Role of the SPP1–CD44–NETs Signaling Axis in EMT Regulation and Prognostic Model Construction of Hepatocellular Carcinoma Based on Multi-Cohort and Single-Cell Analysis

Background and Objective:Epithelial–mesenchymal transition (EMT) plays a crucial role in the initiation and progression of hepatocellular carcinoma (HCC), yet the prognostic value of its associated genes requires further investigation. This study aims to construct a prognostic model based on EMT-related genes and explore its association with the tumor immune microenvironment and mechanisms underlying HCC metastasis. Methods:EMT-related genes were identified from The Cancer Genome Atlas (TCGA) and GSE14520 datasets to construct a HCC prognostic model, which was validated using survival analysis, C-index, and hazard ratios (HRs). Functional enrichment analysis, GSEA, and immune cell infiltration assessment were performed to explore molecular mechanisms between high- and low-risk groups. Single-cell analysis using GSE189903 was conducted to further investigate the cellular distribution of key prognostic genes. In addition, immunohistochemistry (IHC) was performed on human HCC tissues and paired adjacent and non-tumor liver tissues to validate the expression pattern of SPP1. Results:The EMT-related prognostic model, consisting of MMP1, EZH2, SPP1, CCNA2, and MYCN, demonstrated robust predictive performance in both training and validation cohorts. High-risk tumors were enriched in proliferation, cell cycle, MYC targets, and EMT-related pathways, accompanied by immune microenvironment dysregulation and immune evasion. Single-cell analysis revealed that SPP1 was highly expressed in tumor-associated macrophages and closely associated with CD44-mediated signaling pathways. Immunohistochemical analysis further confirmed that SPP1 expression was significantly upregulated in HCC tissues compared with adjacent and normal liver tissues.
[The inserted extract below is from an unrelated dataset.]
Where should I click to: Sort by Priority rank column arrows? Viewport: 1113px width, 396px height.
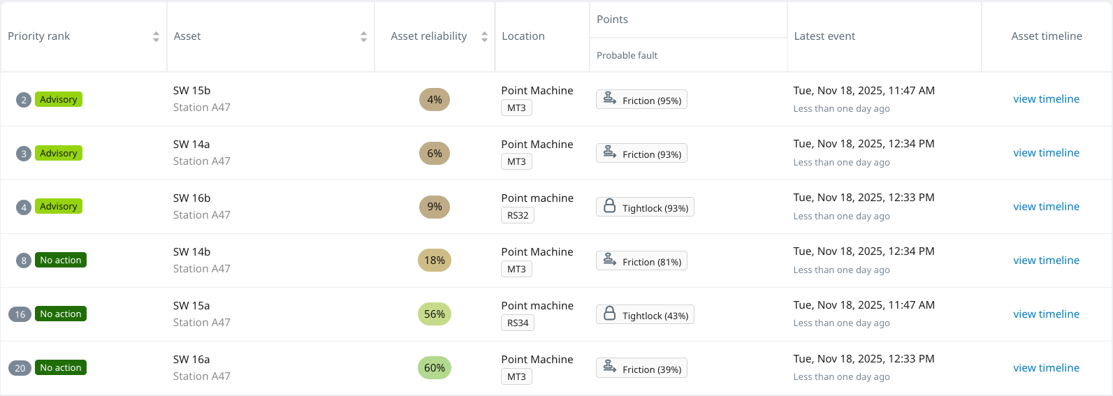[156, 37]
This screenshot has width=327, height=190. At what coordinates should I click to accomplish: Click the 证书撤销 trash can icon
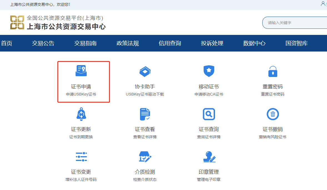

We hypothesize that the SPP1–CD44 signaling axis may promote EMT and invasive potential in HCC by regulating neutrophil activation and neutrophil extracellular trap (NET) formation. Additionally, significant differences in tumor mutation burden (TMB) and driver gene mutation patterns were observed between risk groups. Conclusion:The EMT-related gene-based prognostic model effectively predicts survival risk in HCC patients and highlights a potential mechanism whereby SPP1 promotes EMT through macrophage–neutrophil interactions and NET formation. These findings provide novel molecular insights and potential therapeutic targets for HCC risk stratification and individualized immunotherapy.